■ Ausschnitt:
Der Erste Senat des Bundesverfassungsgerichts (BVerfG) hat mit dem am 17. Dezember 2014 (Az. 1 BvL 21/12) verkündeten Urteil die Vorschriften zur Betriebsvermögensbegünstigung (§ 13a und § 13b ErbStG i.V.m. § 19 Abs. 1 ErbStG) für nicht mit dem Grundgesetz vereinbar erklärt. Die Karlsruher Richter fordern eine konkrete Bedürfnisprüfung für die Verschonung großer Familienunternehmen, Nachbesserungen bei der Arbeitnehmergrenze für die Anwendung der Lohnsummenregelung und der Mitbegünstigung von Verwaltungsvermögen sowie den Ausschluss nicht zweckentsprechender Gestaltungen. Der Gesetzgeber hat nun bis zum 30. Juni 2016 Zeit, eine verfassungskonforme Regelung einzuführen. Bis dahin gelten die für verfassungswidrig erklärten Vorschriften weiter.
 
Der Gesetzgeber hat mehrere Möglichkeiten, auf das Urteil des BVerfG zu reagieren. Offen ist, welche dieser Optionen sich in der politischen Diskussion letztlich durchsetzen wird. 
 

I. Abschaffung des Erbschaft- und Schenkungsteuergesetzes

II. Grundlegende Reform des Erbschaft- und Schenkungsteuergesetzes und Systemwechsel

1. Abschaffung der Verschonung und Einführung von Niedrig- bzw. Einheitstarifen

2. 10-10-Modell des Bundesverband der Steuerberater e.V. (BVStB)

III. Korrektur des bestehenden Erbschaft- und Schenkungsteuergesetzes

1. Allgemeine Verschonung nur für kleine und mittlere Unternehmen

2. Änderung bzw. Abschaffung der Arbeitnehmer-Grenze von 20 Arbeitnehmern

3. Absenken bzw. Vereinheitlichen der Grenze für Verwaltungsvermögen

4. Vermeidung von steuerlichen Gestaltungen

IV. Auslaufen der verfassungswidrigen Betriebsvermögensbegünstigung

V. Fazit

 

I. Abschaffung des Erbschaft- und Schenkungsteuergesetzes

Der Gesetzgeber könnte in der Form auf das Urteil des BVerfG reagieren, dass er das Erbschaft- und Schenkungsteuergesetz abschafft und durch eine Ertragsbesteuerung ersetzt. Aus ökonomischer Sicht wäre die Abschaffung der Erbschaft- und Schenkungsteuer sicherlich vernünftig. Politisch erscheint jedoch die Abschaffung der Erbschaft- und Schenkungsteuer nicht umsetzbar.
 

II. Grundlegende Reform des Erbschaft- und Schenkungsteuergesetzes und Systemwechsel

Denkbar wäre auch, dass der Gesetzgeber das Erbschaft- und Schenkungsteuergesetz grundlegend reformiert. Diese Forderung wird in der politischen Diskussion v.a. von Seiten der Opposition gestellt. Eine solche Reform könnte auf einer Abschaffung der Verschonungsregelungen und dafür Einführung von Niedrig- bzw. Einheitstarifen mit möglicher Stundungsregelung für Betriebsvermögen basieren. Zur Diskussion steht außerdem das sog. 10-10-Modell des Bundesverbands der Steuerberater e.V. (BVStB).

■ Zu erledigen:
(1) Fasse den Absatz des Ausschnitts, der mit „Denkbar wäre auch“ beginnt, als Stichpunktliste zusammen und behalte seine wesentlichen Fakten bei.
(2) Bearbeite die Zeilen: Gib alles von der Zeile mit „Open Sandrine Roméo's profile name link“ bis hinunter zur Zeile mit „click(538, 394)“ erneut aus und ersetze dabei „zoom slider“ durch „zoom control“, ohne sonst etwas zu ändern.

■ Vorliegende Zeilen:
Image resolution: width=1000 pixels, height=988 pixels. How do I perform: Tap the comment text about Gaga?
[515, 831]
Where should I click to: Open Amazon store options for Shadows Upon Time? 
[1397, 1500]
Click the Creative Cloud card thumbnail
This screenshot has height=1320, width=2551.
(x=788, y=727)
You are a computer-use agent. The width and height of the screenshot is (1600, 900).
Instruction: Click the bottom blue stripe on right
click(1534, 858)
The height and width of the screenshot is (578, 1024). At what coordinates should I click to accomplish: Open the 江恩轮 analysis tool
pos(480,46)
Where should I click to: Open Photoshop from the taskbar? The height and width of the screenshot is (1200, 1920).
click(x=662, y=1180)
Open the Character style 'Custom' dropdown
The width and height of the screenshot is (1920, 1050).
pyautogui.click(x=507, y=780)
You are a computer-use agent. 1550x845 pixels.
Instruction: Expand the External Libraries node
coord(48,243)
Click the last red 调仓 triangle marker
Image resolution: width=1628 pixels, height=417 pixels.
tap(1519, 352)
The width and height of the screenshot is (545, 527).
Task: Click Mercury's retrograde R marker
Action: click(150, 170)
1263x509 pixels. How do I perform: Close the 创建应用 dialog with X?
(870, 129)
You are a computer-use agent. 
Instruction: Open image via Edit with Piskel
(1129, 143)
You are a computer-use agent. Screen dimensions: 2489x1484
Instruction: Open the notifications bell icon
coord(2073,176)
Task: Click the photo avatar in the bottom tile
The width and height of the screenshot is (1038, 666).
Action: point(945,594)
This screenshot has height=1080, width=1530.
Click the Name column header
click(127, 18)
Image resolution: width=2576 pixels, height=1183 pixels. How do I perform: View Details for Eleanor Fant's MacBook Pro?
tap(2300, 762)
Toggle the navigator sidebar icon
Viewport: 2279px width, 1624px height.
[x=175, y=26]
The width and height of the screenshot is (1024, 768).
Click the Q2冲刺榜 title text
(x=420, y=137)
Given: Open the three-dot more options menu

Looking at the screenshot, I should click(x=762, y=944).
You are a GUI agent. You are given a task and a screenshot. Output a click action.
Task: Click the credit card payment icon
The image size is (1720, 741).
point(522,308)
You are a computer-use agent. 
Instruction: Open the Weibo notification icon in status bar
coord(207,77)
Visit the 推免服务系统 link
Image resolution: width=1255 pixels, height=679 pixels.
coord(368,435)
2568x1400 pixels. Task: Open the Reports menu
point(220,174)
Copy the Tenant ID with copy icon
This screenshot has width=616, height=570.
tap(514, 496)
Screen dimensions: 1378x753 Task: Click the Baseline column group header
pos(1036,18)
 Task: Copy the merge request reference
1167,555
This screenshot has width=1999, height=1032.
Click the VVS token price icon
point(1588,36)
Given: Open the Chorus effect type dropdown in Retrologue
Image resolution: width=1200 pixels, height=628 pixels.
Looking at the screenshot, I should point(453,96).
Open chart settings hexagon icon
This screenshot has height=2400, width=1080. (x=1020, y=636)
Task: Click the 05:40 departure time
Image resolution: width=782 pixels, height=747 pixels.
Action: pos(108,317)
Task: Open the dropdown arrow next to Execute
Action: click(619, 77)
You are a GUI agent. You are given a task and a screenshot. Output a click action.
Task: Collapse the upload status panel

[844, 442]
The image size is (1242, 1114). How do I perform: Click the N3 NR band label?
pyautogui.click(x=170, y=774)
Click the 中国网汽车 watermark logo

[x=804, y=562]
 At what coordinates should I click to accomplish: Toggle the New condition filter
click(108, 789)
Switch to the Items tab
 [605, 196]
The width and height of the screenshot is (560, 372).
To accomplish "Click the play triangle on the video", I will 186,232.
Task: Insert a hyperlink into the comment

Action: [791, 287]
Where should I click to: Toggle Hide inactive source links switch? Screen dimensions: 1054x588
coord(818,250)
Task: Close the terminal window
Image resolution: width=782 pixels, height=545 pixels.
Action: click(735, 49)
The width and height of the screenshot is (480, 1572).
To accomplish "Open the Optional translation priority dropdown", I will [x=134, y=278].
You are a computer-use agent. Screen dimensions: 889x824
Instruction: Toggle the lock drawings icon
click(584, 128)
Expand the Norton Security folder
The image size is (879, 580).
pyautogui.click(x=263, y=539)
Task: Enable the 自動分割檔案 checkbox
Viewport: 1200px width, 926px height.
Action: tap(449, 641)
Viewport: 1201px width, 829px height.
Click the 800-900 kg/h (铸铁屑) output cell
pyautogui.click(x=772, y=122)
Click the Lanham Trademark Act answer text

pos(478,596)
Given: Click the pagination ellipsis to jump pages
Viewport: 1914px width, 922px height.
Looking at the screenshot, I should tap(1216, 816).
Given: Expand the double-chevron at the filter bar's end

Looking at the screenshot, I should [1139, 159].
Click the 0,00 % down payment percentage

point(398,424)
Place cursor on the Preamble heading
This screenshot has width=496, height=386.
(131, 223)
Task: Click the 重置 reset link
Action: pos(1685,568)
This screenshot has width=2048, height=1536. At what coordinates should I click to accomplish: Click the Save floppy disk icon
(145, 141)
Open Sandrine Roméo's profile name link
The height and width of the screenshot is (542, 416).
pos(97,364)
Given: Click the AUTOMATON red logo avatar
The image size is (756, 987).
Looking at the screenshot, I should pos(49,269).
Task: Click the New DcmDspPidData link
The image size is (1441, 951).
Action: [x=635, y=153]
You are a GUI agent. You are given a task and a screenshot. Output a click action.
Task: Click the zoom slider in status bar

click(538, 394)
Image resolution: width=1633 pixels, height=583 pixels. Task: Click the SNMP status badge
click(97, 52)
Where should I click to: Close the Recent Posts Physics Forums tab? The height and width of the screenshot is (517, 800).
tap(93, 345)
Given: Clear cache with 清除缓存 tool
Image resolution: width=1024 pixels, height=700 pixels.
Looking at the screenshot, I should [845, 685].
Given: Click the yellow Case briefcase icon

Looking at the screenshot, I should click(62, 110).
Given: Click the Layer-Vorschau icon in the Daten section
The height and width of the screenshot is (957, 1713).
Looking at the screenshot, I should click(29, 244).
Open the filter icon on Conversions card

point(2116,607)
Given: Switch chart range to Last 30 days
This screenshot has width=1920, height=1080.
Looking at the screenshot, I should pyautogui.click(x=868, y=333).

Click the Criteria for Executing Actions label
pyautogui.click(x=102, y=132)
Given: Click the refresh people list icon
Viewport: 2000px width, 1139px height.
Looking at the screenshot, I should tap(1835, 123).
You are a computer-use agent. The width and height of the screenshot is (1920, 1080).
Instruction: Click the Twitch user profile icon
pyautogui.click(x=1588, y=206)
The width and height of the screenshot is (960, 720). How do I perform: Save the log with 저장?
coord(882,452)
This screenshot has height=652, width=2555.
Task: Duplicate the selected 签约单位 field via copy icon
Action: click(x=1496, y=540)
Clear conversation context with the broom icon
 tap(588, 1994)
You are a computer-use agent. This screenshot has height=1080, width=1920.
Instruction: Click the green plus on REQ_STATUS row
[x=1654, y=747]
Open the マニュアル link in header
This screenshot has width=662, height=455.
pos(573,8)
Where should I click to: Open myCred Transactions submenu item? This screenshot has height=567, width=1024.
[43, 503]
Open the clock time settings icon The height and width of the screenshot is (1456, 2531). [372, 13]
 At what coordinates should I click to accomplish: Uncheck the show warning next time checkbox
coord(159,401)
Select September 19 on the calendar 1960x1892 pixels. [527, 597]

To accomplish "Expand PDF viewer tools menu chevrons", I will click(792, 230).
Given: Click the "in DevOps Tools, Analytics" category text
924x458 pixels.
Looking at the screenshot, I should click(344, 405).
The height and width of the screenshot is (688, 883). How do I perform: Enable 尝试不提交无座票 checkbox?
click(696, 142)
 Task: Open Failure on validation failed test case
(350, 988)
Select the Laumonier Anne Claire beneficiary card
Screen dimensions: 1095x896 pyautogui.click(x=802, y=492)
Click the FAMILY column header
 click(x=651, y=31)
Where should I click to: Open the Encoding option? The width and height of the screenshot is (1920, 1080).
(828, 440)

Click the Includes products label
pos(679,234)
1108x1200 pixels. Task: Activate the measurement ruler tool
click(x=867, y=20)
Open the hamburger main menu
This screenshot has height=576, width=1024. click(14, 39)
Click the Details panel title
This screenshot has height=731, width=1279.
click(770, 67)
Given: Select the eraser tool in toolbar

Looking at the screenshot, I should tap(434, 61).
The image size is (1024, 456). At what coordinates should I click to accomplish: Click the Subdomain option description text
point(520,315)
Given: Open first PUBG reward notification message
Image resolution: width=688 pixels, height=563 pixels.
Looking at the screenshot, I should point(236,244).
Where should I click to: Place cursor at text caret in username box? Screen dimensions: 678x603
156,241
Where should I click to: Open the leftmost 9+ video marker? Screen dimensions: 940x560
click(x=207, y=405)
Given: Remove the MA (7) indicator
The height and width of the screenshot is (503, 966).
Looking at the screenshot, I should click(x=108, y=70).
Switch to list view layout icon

■ Antworten je Aufgabe:
(1)
- Möglich wäre eine grundlegende Reform des Erbschaft- und Schenkungsteuergesetzes.
- Diese Forderung kommt in der politischen Diskussion vor allem von der Opposition.
- Grundlage könnte die Abschaffung der Verschonungsregelungen sein, dafür Niedrig- bzw. Einheitstarife mit möglicher Stundungsregelung für Betriebsvermögen.
- Außerdem steht das sog. 10-10-Modell des Bundesverbands der Steuerberater e.V. (BVStB) zur Diskussion.

(2)
Open Sandrine Roméo's profile name link
The height and width of the screenshot is (542, 416).
pos(97,364)
Given: Click the AUTOMATON red logo avatar
The image size is (756, 987).
Looking at the screenshot, I should pos(49,269).
Task: Click the New DcmDspPidData link
The image size is (1441, 951).
Action: [x=635, y=153]
You are a GUI agent. You are given a task and a screenshot. Output a click action.
Task: Click the zoom control in status bar

click(538, 394)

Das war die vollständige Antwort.